Şam’daki meclis yerine daha önceki sınır ötesi harekâtlarla oluşturulan nüfuz bölgelerindeki 13 yerel meclisle çalışmak, buralara yönetici atamak, Türk üniversitesine bağlı fakülte açmak, TL’yi resmi para yapmaya çalışmak şeklindeki pek çok olgu, AKP’nin esas amacına işaret etmektedir. 
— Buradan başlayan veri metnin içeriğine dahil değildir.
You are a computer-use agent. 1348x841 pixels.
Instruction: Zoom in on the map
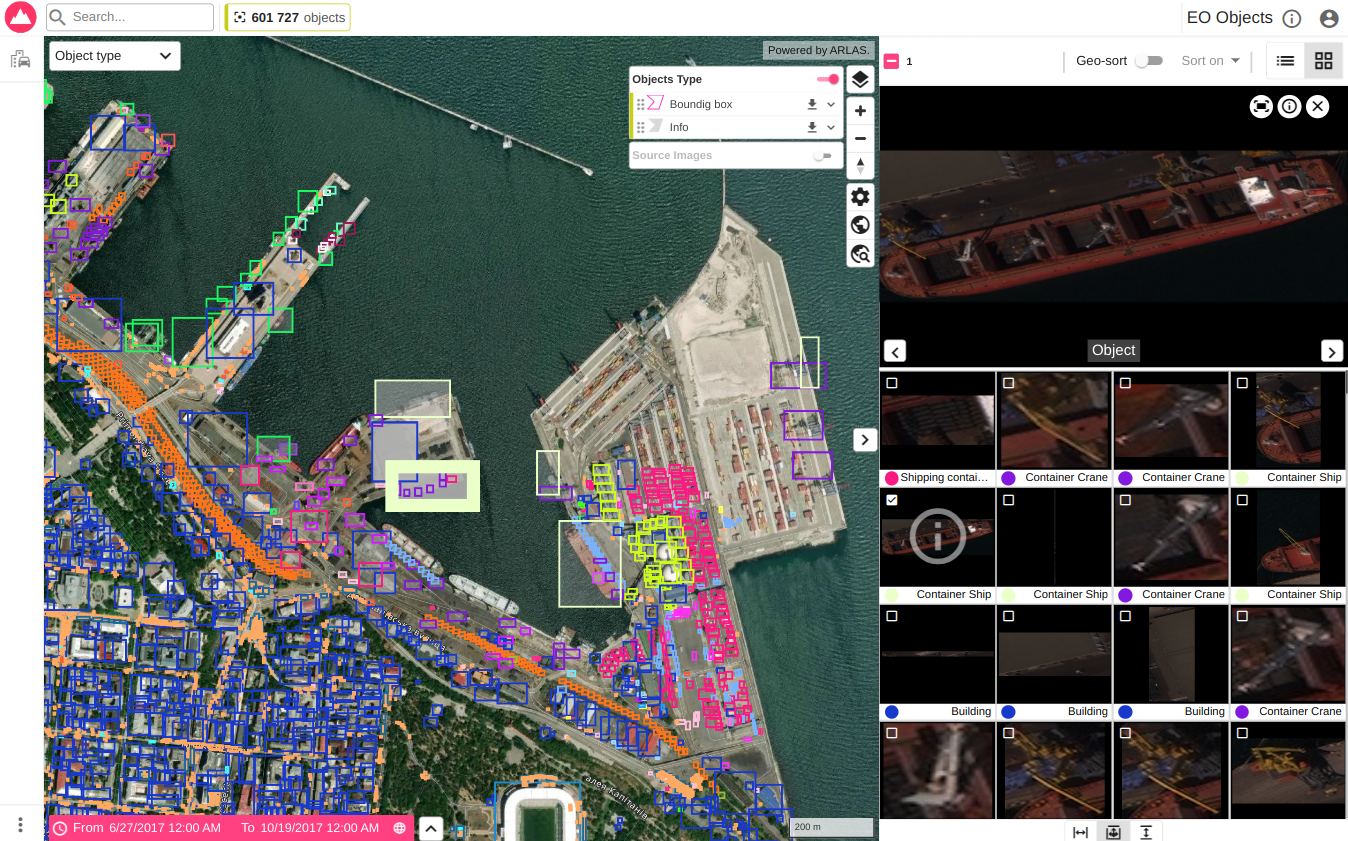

Şam’daki meclisin karşısına 2017 yılında Türk topraklarında kurdukları 425 üyeli genel meclis ile çok sayıdaki yerel meclisleri koymak, Şam’daki hükümetin karşısına 2017’de ilan edilen Ankara destekli “milli kurtuluş hükümeti” çıkarmak, Şam merkezli Suriye ordusunun karşısında TSK destekli “Özgür Suriye Ordusu / 2017’den itibaren Suriye Milli Ordusu” oluşturmak, Erdoğan’ın “kurucu” fonksiyonu kazanabilmek adına sürdürdüğü “toprak kazanma” hedefinin gereğidir!

KOMŞULUK HUKUKU 

Sınır ötesi operasyon konusunda Erdoğan’ın yukarıda özetlediğimiz hedefine, şimdi bir de bunu olası erken seçimde kullanma hedefi eklediği görülüyor. 
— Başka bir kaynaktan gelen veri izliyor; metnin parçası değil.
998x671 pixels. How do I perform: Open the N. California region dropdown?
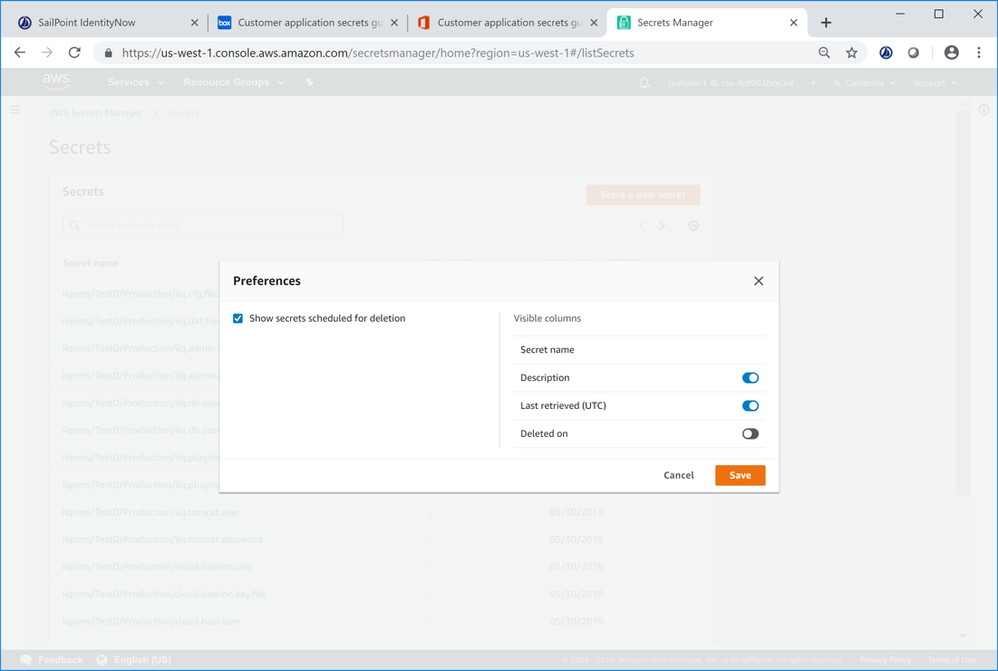[x=864, y=83]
Üstelik Erdoğan uluslararası şartların elini güçlendirdiğini düşünüyor: Türkiye’nin İsveç ve Finlandiya’nın NATO üyeliğine veto kartı kullanıyor olması ABD’yi, Ukrayna krizinde Batı yaptırımlarına dahil olmaması da Rusya’yı “sınır ötesi operasyon” konusunda “aktif karşıtlığa” itmeyecek faktörler olarak hesaplanıyor.

Ancak asıl hesap uluslararası şartlar zemininde değil komşuluk hukuku zemini üzerinde yapılmalıdır. Ankara-Şam anlaşması, tüm bölgesel sorunların çözümünün anahtarıdır.